Posté par , le 21 Nov 2017  dans Actualités | Aucun commentaire
Luminantiste, peinture d’atelier

Peinture : de retour à l’atelier, poursuite des recherches, premier portrait. Importance du papier préparé avec un enduit à l’huile pour la bonne tenue dans le temps.

En peinture, il suffit de quelques couleurs. En réalité, il y a bon nombre de tubes qui, à l’heure actuelle ne me sont pas d’actualité. J’en avais fait une belle provision fut un temps, et voilà que ces tubes Lefranc-Bourgeois, avec des verts anglais, des jaunes orangé japonais, jaunes japonais citron, violet permanent…

Evidemment, bien emmaillotée, la peinture se conserve. Elle a besoin d’être un peu réveillée en sortie de tubes, et il faut prendre le temps de la revigorer avec un peu d’huile et un couteau sur la plaque de verre. Ensuite, elle reprend toute ses qualités pour donner selon l’envie et la réussite, la force et la suavité dont elle est propriétaire.

Alors pour l’instant, laisser aller au gré de l’envie, du plaisir, et de la sobriété de la palette. Les jaunes et verts de quelques nationalités qu’ils soient seront convoqués quand les autres couleurs seront épuisées. Plus j’avance, plus je vois le chemin parcouru. Peindre n’est pas forcément mettre de la couleur sur un dessin préparé, comme ce que j’ai pu faire souvent avant.
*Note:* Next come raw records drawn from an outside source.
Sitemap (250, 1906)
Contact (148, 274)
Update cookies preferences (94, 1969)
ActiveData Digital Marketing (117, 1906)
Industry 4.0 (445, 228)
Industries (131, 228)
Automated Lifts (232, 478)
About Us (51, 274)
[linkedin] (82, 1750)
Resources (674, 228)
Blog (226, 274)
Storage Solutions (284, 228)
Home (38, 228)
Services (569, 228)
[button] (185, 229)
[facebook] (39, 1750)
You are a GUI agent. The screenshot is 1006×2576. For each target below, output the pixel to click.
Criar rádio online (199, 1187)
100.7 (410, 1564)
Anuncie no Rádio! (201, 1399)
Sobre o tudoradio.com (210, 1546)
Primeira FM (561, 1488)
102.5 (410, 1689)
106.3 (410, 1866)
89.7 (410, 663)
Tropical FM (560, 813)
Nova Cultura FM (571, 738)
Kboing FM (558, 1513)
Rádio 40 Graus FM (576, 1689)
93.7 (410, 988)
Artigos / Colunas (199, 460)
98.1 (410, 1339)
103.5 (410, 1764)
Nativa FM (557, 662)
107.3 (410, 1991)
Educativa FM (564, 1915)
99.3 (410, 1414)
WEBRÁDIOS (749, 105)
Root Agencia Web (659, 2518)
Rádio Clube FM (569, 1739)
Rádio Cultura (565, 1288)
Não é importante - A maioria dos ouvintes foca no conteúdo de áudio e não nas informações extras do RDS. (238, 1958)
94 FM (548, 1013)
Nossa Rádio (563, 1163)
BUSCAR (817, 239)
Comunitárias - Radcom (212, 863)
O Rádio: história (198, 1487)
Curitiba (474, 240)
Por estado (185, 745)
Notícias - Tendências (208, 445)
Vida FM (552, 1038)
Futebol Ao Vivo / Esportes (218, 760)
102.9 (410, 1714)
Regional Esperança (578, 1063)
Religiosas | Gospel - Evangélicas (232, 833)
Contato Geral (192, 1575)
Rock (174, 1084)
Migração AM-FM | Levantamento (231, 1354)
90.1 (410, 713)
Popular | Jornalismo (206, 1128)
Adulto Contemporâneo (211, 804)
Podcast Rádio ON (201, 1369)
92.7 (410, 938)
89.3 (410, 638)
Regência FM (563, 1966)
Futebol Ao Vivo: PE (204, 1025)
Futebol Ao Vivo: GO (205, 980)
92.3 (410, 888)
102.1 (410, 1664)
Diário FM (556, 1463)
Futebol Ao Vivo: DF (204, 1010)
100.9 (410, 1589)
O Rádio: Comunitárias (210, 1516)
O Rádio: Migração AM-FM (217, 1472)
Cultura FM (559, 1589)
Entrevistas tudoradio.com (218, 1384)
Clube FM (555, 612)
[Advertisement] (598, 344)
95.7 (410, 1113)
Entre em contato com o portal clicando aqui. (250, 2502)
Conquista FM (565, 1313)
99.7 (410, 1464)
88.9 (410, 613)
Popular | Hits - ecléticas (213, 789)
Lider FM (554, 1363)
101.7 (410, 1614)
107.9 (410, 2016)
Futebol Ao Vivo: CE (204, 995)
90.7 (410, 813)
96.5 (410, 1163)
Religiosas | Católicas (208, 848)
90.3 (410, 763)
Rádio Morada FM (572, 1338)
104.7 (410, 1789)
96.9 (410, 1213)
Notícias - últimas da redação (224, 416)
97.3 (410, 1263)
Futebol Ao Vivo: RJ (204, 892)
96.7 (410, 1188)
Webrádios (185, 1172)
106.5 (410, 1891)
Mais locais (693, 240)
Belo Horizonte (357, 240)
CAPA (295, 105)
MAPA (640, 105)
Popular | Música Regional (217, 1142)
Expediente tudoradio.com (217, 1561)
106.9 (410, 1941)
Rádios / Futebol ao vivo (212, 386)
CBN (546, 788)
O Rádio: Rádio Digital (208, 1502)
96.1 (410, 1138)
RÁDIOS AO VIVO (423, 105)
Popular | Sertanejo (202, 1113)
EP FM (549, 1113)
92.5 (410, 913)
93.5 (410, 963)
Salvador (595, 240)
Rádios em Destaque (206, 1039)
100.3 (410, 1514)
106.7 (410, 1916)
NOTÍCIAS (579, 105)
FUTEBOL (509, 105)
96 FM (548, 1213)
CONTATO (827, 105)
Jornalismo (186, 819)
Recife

« Le dessin est la probité de l’art », selon Ingres.

« En déclarant que “la pittura è mentale”, Léonard de Vinci visait à consolider la place de la peinture parmi l’aristocratie des arts libéraux, en rupture avec la tradition artisanale. Néanmoins, il voulait aussi laisser entendre que l’élaboration d’une peinture était un acte de reflexion. Ce qui a fait dire quelques siècles plus tard à Cézanne  : « On peint avec ses couilles ».

Il est vrai que l’acte de peindre est entier, sans concession, s’il est appréhendé comme je le conçois : acte total.